Binomial experiments: When there are only two possible outcomes

- When an experiment has only two possible outcomes, the result is what we call a binomial random variable. A coin flip can only result in heads and tails. Eligible voters can either vote or not vote. A patient can either test positive or negative for a disease. These are possible binomial random variables, provided we have n trials with a probability of success we call p. In other words, if we take our coin and flip it four times, n is equal to four, the number of flips, p is equal to 0.5, the chance of success, which either can be heads or tails in this case.

How 'bout if we take voter turnout? Let's say there are 5,000 registered voters. And let's say the probability a registered voter will actually vote is 60%. Now, n equals 5,000 and p is equal to 0.6, or 60%. Let's use binomials to solve a problem. Suppose an organization has a monthly meeting. New people attend the meeting each month, but only 20% end up joining the organization.

Suppose three people attend this month's meeting, Tom, Lori, and Fred. What are the chances one of those three people will join the organization? It's important to clarify our question. What are the chances that one, not more than one, not less than one, will join the organization? Well, we have three ways this can happen. Here's the first way this can happen. Tom joins. Lori does not join. Fred does not join. There is a 20% chance Tom joins.

And since there is a 20% chance Lori will join, that means there is an 80% chance she will not join. The same goes for Fred. If we multiply 0.2 times 0.8 times 0.8, we get 0.128 or 12.8%. Remember though, we can also achieve success if Lori joins but Fred and Tom do not join. That also results in one person joining the organization.

Finally, Fred could join and Lori and Tom would not join. Each scenario has a 12.8% chance of occurring. And if we add those probabilities, we end up with our answer. There is a 38.4% chance that only one of our three new people at this month's meeting will join. Using the same method, we could figure out the probability that exactly zero, one, two, or all three of our new meeting attendees would join our organization.

Here's a chart with those answers, including the one we just calculated for one person out of three joining. The calculations for tougher binomial problems can get really ugly really fast. As a result, many folks use binomial probability tables. Here's just a tiny portion of one. And it happens to include the answer we just calculated. Along the left, we see n, the number of trials. We had three. Then, across the top we find our p.

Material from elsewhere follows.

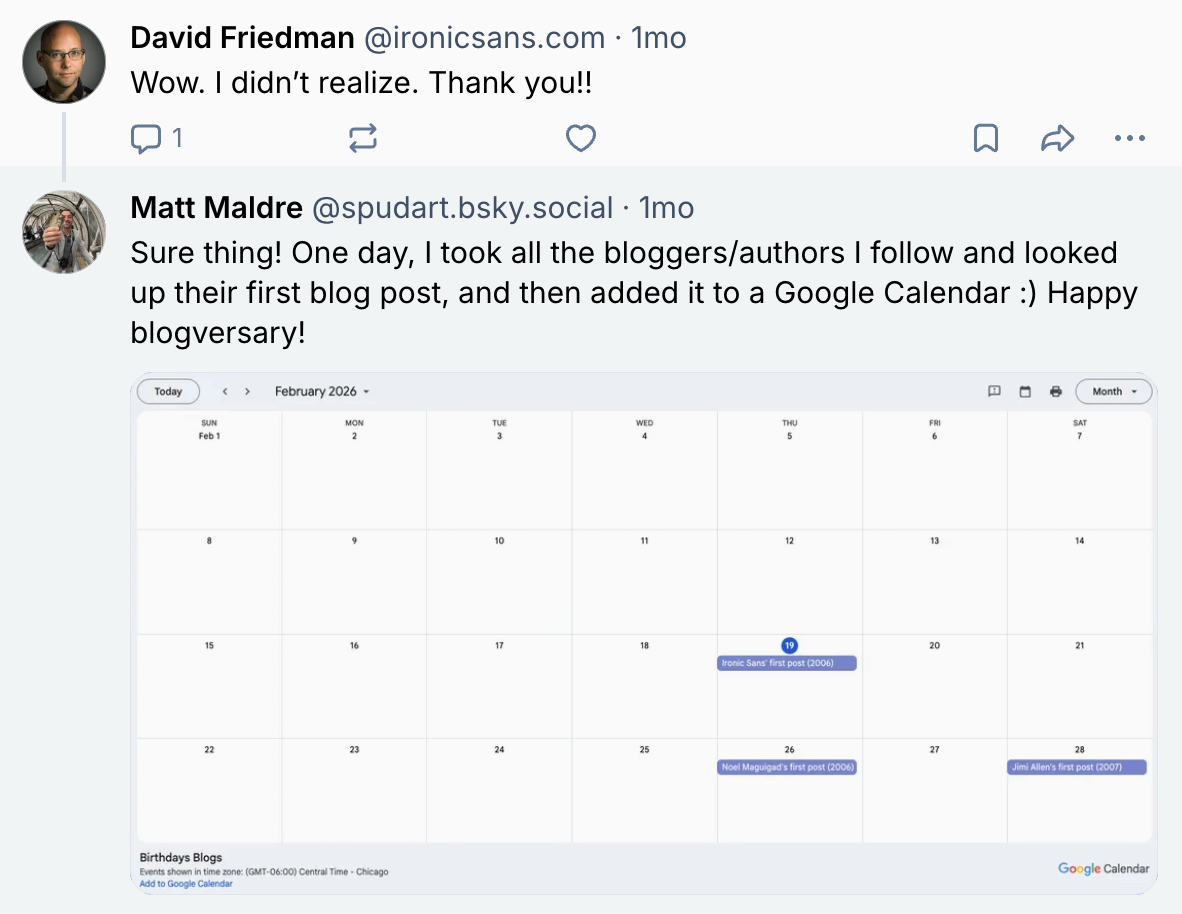The image size is (1182, 914).
Task: Bookmark David Friedman's post
Action: 986,138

Remember, the probability of success for each person was 20%, or 0.20. So where n equals three, and p equals 0.20, we find our four numbers: 0.512, 0.384, 0.096, and 0.008. As you can see, the chart gets very ugly. And it only covers a very limited range of n's.

So what happens when n gets big? Suppose n equals a million. These charts wouldn't be much use. But luckily, when n gets bigger, we can use calculus. Probably not what you wanted to hear. So here's some better news. In our binomial experiments, when p is equal to 0.5, and when n gets very big, our distribution results in a normal distribution. What about when p is not equal to 0.50? Good news here too.

In most cases, when n, our number of trials, gets really big, the asymmetry of our non-equal probability is overwhelmed, and the resulting distribution can be approximated with the normal curve.